## SOURCE EXTRACT
*** Begin section ***

Easy to say when you’re not the one suffering
by Steve Dupree
I've been a little hard on my body. Nothing out of the ordinary, really, just the normal idiocy that comes from what a friend referred to as “testosterone poisoning.” I have been involved (read: injured) as operator, passenger or bystander in bicycle wrecks, motorcycle wrecks and car wrecks. I have been injured in sporting endeavors ranging from basketball and football to running and martial arts. I have been hurt in fights and hurt on the job.
As a matter of fact, the last major job-related injury I incurred, the result of falling off a roof (that was pretty much when I quit being a roofer), is the last major injury I had—knocks on wood. After the obligatory trip to the emergency room, when one does a sufficiently impressive job of injuring oneself, one must follow up with the appropriate specialist. So I was talking with the orthopedic specialist that lucked into me (well, mostly I was listening), and in the course of the examination he says “...when you get arthritis…” I must have said something to the effect of “Whoa! You mean if I get arthritis, don’t you?” The doc says, “No, I mean when .”
A few years down the road I saw what he meant. Actually, I felt what he meant. I experienced what we insiders know as “Delayed Onset Reaction to Stupid Choices.” I’ll just call it “pain” for short, although there was also some diminishment of range of motion and other symptoms.

*** End section ***

## DATA EXCERPTS
*** Begin section ***

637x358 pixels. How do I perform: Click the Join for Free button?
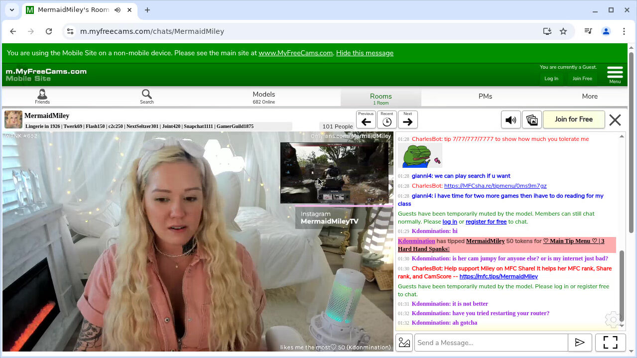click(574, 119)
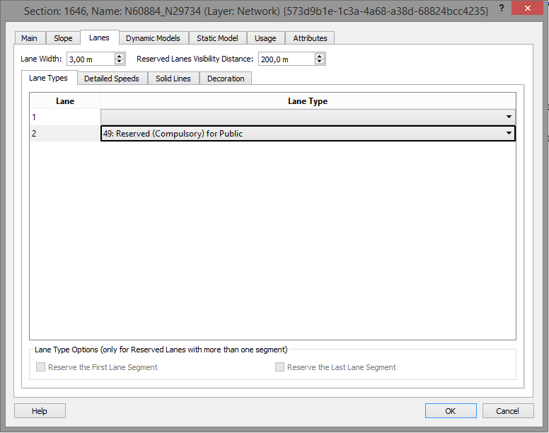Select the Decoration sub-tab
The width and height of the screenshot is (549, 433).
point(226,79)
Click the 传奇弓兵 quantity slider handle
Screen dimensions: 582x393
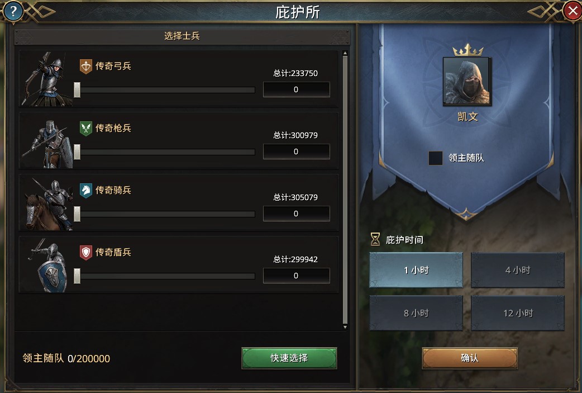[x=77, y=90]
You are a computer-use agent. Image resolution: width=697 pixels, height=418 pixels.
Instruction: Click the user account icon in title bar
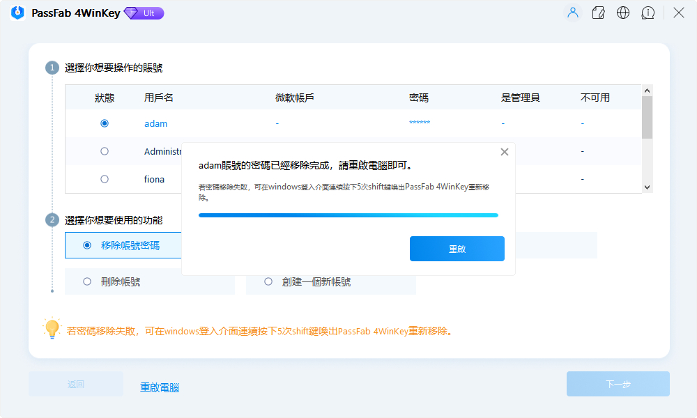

*** End section ***

## WORK TASK 1
Decide whether each statement agrees with the essay on injuries. Answer yes or no for each, and quote the words from the essay that decide it.
(a) The author stopped working as a roofer around the time of the fall from a roof.
(b) The orthopedic specialist agreed that the author only might get arthritis.
(c) The pain the author later felt came with no other symptoms.
## WORK TASK 2
Reproduce the essay on injuries word for word, everything from "A few years" down to "and other symptoms.".
## WORK TASK 3
Write the next part of the essay on injuries, starting after its final sentence.

## YOUR RESPONSE 1
(a) Yes: "that was pretty much when I quit being a roofer"
(b) No: "No, I mean when"
(c) No: "there was also some diminishment of range of motion and other symptoms"

## YOUR RESPONSE 2
A few years down the road I saw what he meant. Actually, I felt what he meant. I experienced what we insiders know as “Delayed Onset Reaction to Stupid Choices.” I’ll just call it “pain” for short, although there was also some diminishment of range of motion and other symptoms.

## YOUR RESPONSE 3
Since I had been warned, I was pretty sure that I was seeing the effects of arthritis. It hurt, but I’m not much of one for taking pills, and needles scare the shit out of me, so I just dealt with it. At the ripe old age of about 45, I pretty much decided that pain was just one of the things I had to accept about getting older.
Then one day a friend suggested that I try ground flaxseed to improve my joint health. I read up a little on the alleged benefits of this stuff and went ahead and tried it. In less than two weeks, the difference was really obvious. Still, I’m a little stubborn, so initially I would sometimes quit taking it. Pain would reappear. I would start on the flaxseed again, and pain would recede. It only took me a few times to figure out that the flaxseed had something to do with the absence of pain.
Oddly enough, flaxseed isn’t an FDA-sanctioned treatment for arthritis. I have found no studies that verify the effectiveness of flaxseed in restoring flexibility and relieving pain in joints afflicted with arthritis. Perhaps such studies exist, and I simply haven’t seen them.
Why is this of interest to you? I’m so glad you asked.
The FDA recently ruled that “no sound scientific studies supported the medical use of marijuana.” Of all the things this (mis)administration has said that are absolutely meaningless to regular folk, this ranks near the top. They did not say that there aren’t tens of thousands of cancer and AIDS patients who haven’t claimed to benefit from the use of marijuana. They did not claim that the reduced nausea reported by chemotherapy patients is bogus. They never even pretended to shape their mouths to say that pain had not been diminished or appetite restored.
Given the FDA’s rather mealy-mouthed parsing of its support of the Bush administration’s position on the issue, why would anyone in pain or other medical need base his or her decision on what it says?
Personally, I hope no one does.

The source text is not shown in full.